Objective To establish a rat animal model that can reflect the similar pathological changes of the sacral ligament in patients with pelvic organ prolapse, to explore the effects of increasing the intensity of birth trauma and simulating menopause on the histopathology of the sacral ligament in rats, and to provide an experimental basis for further research.
Methods Sixty adult SPF female SD rats weighing about 300 g were selected, of which 45 had no reproductive history, and were randomly divided into blank control group (A), simulated menopause group (B), simulated birth trauma + The simulated menopause group (C), and the other 15 who had three consecutive deliveries were the birth trauma + simulated birth trauma + simulated menopause group (D). Group A was given normal drinking and eating, group B was given double oophorectomy, group C was given simulated birth trauma operation and bilateral oophorectomy to simulate menopause, and group D was given two simulated birth trauma on the basis of three consecutive deliveries Ovariectomy was performed to simulate menopause, and they were routinely fed for 8 to 10 weeks after surgery. Eight rats were randomly selected from each group, and the appearance of the genitals and the changes of genital tract holes were observed; immunohistochemical method was used to observe and evaluate the type I and III collagen (COL1A1, COL3A1), transforming growth factor β-3 ( TGFβ-3) integrated optical density changes. The mRNA expression levels of COL1A1, COL3A1 and TGFβ-3 in sacral ligament tissue were determined by RT-PCR.

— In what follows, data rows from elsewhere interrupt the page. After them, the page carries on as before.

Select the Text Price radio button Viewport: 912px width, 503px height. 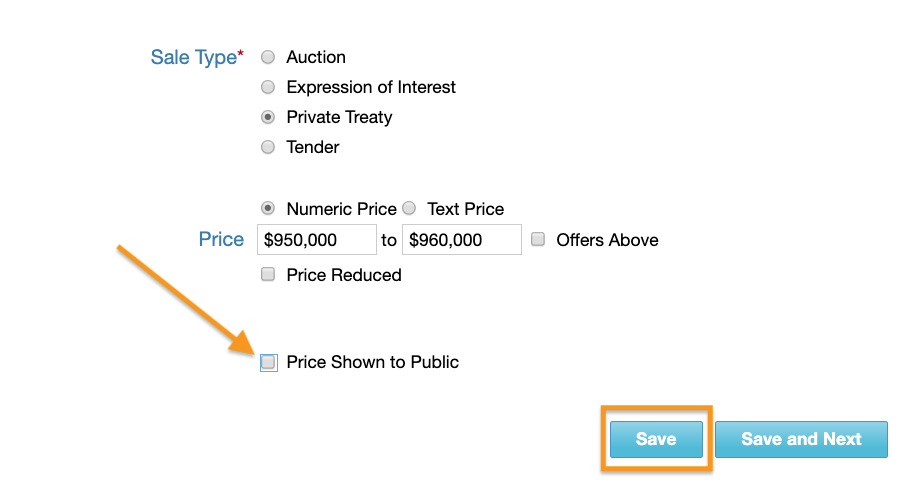[409, 210]
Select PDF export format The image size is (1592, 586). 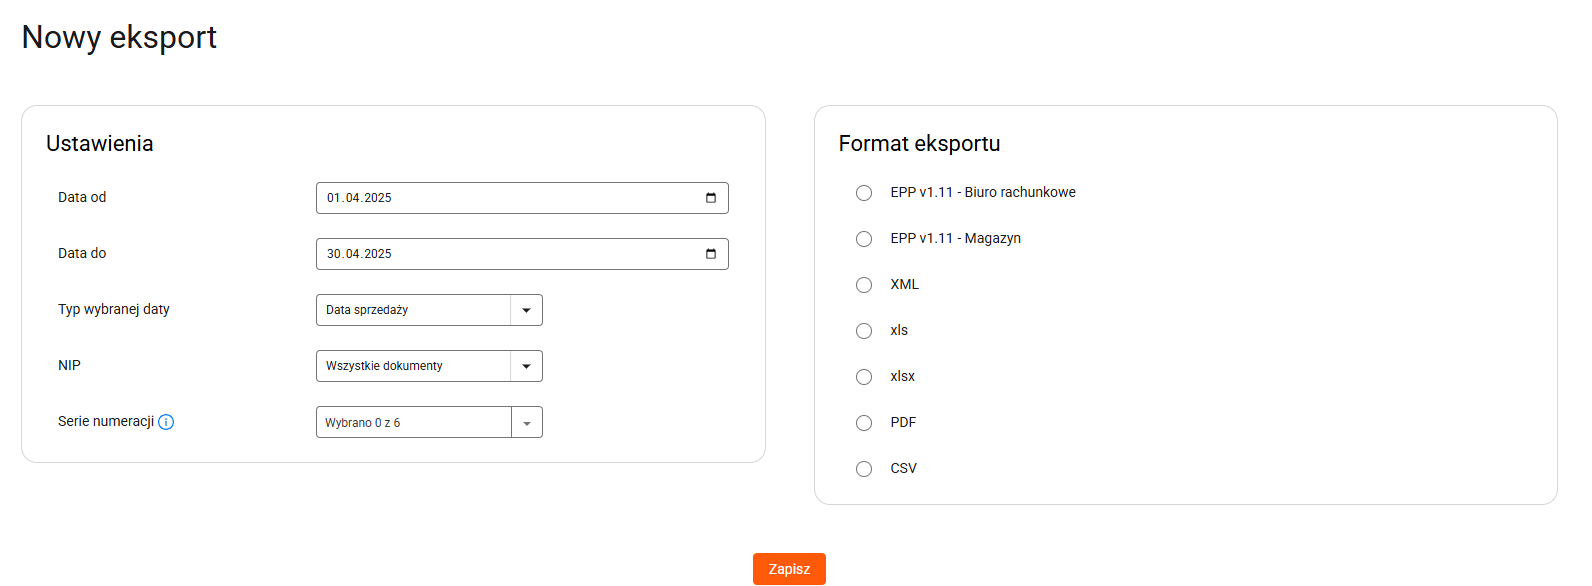(864, 423)
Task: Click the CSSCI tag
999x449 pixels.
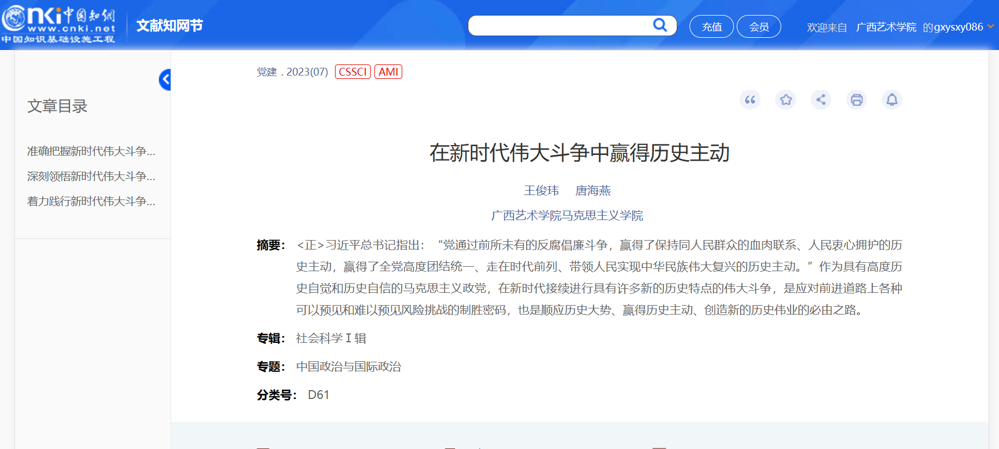Action: pyautogui.click(x=353, y=72)
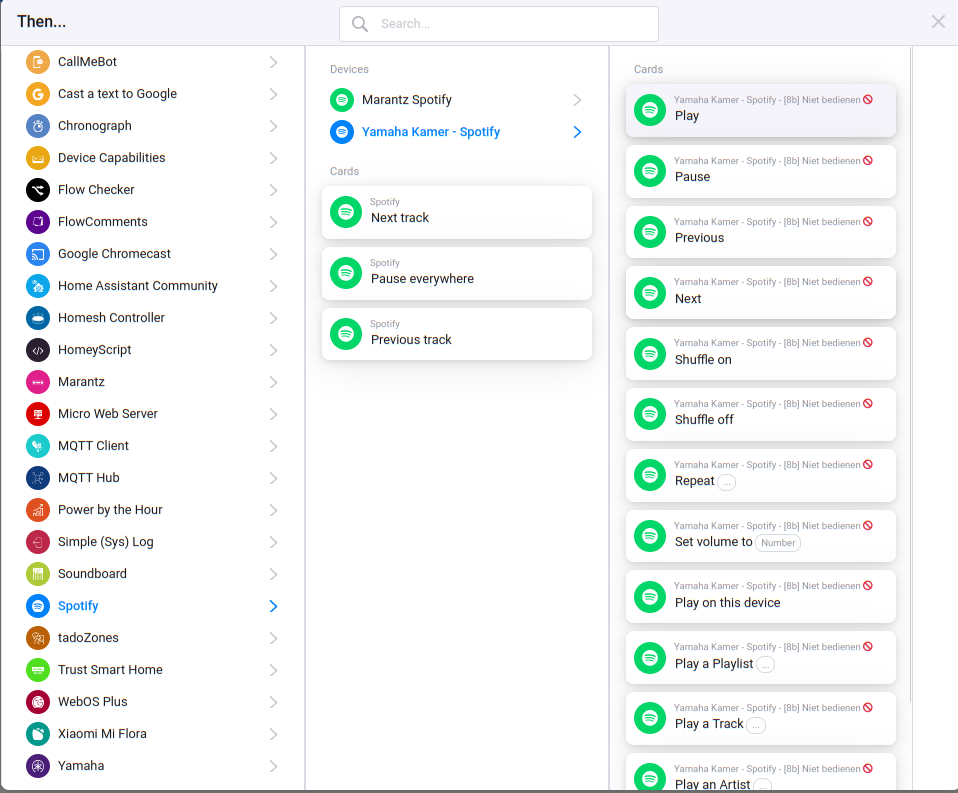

Results After modeling, the diameter of the vaginal hiatus of the rats in group D was greater than that of the control group by more than 2 mm. There was no obvious prolapse phenotype in the rats in each group, and group D showed mild abnormality of the perineal body; The expression of COL1A1 was significantly lower than that in group A (P<0.05), and the relative expression of TGFβ-3 in group C and D was significantly higher than that in group A (P<0.05); The expressions of COLIA1 and COL3A1 in the ligaments were significantly lower than those in group A (P<0.05), and the relative expression of TGFβ-3 in groups C and D were significantly higher than those in group A (P<0.05).
Conclusion The genital prolapse phenotype of the rat model after modeling is not significant. For example, it is not suitable to study the phenotypic changes. This model can be used as an animal model to study the pathophysiological changes of POP sacral ligament. However, it is uncertain whether the mechanical properties of human and rat sacral ligaments are similar, and the most suitable animal model should be selected based on the advantages and disadvantages of various animals and the practical research problems to be solved.